I'm thinking must be something cultural at play here, but how your H thinks asking to use the toilet is normal I just cannot fathom. Are you in the UK? I think the casual grandparents sound more socially normal (not saying it's right to ignore your grandkids but it does happen). It sounds like your H's mum has a form of anxiety. So you're saying now he is threatening to split because of it? Maybe he has inherited his mum's issues. That is definitely NOT normal.

Maybe he needs to go back to his mum and think about his life choices.

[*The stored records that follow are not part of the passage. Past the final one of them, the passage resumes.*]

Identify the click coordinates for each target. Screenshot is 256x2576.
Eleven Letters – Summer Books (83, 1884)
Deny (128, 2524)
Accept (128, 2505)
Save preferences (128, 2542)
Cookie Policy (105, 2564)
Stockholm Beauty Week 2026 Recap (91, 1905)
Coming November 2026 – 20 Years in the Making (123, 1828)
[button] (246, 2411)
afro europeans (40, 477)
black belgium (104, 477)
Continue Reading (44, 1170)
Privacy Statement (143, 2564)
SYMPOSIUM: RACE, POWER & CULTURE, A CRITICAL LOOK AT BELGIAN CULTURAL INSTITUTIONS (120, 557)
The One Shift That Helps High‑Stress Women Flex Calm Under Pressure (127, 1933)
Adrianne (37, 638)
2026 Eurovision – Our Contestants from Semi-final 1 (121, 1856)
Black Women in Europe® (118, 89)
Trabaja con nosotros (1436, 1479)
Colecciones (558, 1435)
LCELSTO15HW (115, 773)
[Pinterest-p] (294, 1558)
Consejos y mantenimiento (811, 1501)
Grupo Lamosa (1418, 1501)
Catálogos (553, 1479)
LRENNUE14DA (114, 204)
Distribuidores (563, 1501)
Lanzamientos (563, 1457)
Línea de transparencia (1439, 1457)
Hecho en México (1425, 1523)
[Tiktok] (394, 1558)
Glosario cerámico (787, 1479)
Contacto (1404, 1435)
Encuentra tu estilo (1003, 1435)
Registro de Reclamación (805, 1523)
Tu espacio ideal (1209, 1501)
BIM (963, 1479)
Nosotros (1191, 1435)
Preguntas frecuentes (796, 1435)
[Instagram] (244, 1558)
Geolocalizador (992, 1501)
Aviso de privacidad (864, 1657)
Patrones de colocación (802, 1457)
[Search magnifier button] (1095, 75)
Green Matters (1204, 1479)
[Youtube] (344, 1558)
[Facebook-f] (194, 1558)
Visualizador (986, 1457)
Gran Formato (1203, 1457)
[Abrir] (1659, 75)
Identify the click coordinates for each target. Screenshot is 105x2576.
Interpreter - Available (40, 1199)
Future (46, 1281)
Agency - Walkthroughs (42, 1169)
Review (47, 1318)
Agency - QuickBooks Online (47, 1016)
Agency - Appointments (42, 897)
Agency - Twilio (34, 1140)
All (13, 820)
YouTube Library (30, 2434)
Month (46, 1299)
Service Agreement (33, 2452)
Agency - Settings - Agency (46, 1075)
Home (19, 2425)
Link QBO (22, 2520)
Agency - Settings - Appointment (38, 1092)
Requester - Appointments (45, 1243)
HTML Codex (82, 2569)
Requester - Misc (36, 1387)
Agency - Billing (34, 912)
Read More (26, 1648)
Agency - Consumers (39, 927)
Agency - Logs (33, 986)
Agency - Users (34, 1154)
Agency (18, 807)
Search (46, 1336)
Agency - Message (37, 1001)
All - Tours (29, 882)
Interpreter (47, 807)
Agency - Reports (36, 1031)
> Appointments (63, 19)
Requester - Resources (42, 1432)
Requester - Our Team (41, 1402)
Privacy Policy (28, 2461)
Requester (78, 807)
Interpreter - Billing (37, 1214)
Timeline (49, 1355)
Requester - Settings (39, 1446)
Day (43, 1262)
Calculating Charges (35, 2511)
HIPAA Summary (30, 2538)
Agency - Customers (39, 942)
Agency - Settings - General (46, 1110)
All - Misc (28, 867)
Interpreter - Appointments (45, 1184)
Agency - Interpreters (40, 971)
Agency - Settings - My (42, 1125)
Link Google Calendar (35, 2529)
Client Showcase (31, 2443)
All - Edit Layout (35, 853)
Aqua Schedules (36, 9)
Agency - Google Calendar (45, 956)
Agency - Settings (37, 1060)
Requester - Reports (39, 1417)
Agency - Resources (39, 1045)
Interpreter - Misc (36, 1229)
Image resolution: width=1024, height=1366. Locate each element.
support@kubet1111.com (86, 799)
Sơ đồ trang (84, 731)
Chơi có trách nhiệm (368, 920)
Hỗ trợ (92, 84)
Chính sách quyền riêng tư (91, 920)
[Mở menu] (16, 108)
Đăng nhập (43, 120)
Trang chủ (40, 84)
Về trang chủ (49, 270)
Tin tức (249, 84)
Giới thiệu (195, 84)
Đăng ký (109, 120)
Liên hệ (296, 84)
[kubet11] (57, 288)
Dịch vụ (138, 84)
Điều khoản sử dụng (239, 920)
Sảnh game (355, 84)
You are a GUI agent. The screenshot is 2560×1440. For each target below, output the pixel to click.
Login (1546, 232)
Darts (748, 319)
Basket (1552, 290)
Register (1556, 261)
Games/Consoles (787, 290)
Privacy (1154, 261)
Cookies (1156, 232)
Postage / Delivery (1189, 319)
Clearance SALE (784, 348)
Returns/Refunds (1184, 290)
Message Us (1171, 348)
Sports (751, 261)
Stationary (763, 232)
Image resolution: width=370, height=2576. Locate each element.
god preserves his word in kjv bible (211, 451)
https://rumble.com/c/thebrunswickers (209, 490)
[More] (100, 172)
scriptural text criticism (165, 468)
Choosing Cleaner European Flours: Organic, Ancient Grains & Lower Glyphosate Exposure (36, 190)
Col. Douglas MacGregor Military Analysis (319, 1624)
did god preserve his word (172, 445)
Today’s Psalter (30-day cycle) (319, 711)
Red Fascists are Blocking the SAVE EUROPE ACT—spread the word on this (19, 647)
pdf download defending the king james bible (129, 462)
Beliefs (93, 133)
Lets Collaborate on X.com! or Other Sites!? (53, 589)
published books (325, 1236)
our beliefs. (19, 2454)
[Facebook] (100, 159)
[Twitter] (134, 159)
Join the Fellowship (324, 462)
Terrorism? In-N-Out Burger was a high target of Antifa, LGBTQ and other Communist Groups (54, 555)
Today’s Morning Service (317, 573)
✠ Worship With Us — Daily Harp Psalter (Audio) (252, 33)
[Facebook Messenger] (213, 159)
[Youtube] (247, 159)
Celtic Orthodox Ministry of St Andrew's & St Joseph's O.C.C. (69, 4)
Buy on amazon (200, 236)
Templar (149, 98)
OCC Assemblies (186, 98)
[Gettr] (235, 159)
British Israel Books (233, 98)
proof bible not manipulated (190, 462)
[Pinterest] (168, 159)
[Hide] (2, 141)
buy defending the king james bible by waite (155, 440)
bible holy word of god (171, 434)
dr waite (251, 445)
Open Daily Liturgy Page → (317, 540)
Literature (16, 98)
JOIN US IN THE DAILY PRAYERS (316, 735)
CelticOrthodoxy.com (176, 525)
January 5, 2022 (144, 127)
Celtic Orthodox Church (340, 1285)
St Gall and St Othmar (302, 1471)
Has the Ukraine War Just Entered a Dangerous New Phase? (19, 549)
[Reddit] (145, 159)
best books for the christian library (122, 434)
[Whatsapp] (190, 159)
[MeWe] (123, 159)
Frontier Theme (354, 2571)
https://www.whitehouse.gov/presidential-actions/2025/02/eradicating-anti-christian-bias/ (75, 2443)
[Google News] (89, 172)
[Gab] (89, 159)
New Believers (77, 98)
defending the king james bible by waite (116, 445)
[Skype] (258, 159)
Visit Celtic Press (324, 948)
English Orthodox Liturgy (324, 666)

Bigsigh24 · 07/04/2024 12:47

Wow a lot of control going on here by your DH who is also extremely uncompromising. HIS house , when you read this back do you see anything wrong with this statement and your future and your kids ? Basically if you don’t live the way he sees fit then surely he’d just kick you out? You could live separate lives and only see your family away from his home and always without him, do you always want to do this for the next many years ? What happens when your children get married or any other life event where it’s your children and both families would be at a joint event ? Would his very critical opinion of your family stop if he was never in their company or does he want you to match is opinion and will never be satisfied unless you do. Good Luck I hope you make choices, whichever ones, that make you all happy, he his right that life is too short for this shit x

cyclamenqueen · 07/04/2024 12:50

I feel quite sad for your dh. Your MIL clearly has OCD/anxiety and if she doesn't go out much maybe agrophobia, from the sounds of it your dh may also have some of these issues, plus dare I say it may he be neurodiverse. He has the rules because they give him a structure in which to operate , without that he is petrified, he has no framework within which to function. Your parents sound very dismissive of him tbh, I can imagine that he feels very stressed by the chaos of your family and the more stressed he feels, the worse the need to control his environment will become. He is probably right in a way , he should have realised when he first met them and saw how your family operated that this wasn't going to work for him. Its horrible for both of you but maybe separation would be best, in the short term not requiring him to cope with those situations may give both of you a breather.

Scarydinosaurs · 07/04/2024 12:53

Does your husband like you? Because the things he says to you makes it sound like he really doesn’t.

pikkumyy77 · 07/04/2024 12:56

Your MIL has major OCD and anxiety about control and cleanliness and your DH either inherited something like it or picked them up (has fleas they call them) from having been raised by a mother with a mental health issue.

He needs help: he can not be flexible and can not accept that his mother’s way of life is a dressed up, doilied, horror show and he has been emotionally rippled by it.

Malarandras · 07/04/2024 13:00

This all sounds odd to me. I could never stand my parents-in-law as they are not my type of people. I am clearly not their type of person either. When my husband was alive though he dealt with them and I had nothing to do with them. Why can’t yous just do that? Why do you need to be involved in each others families?

Zyq · 07/04/2024 13:01

DoreenonTill8 · 06/04/2024 20:54

What does he/they do that is so hated by the other party?

I think there are quite a few clues in OP's post about what her DH does that leads people to dislike him.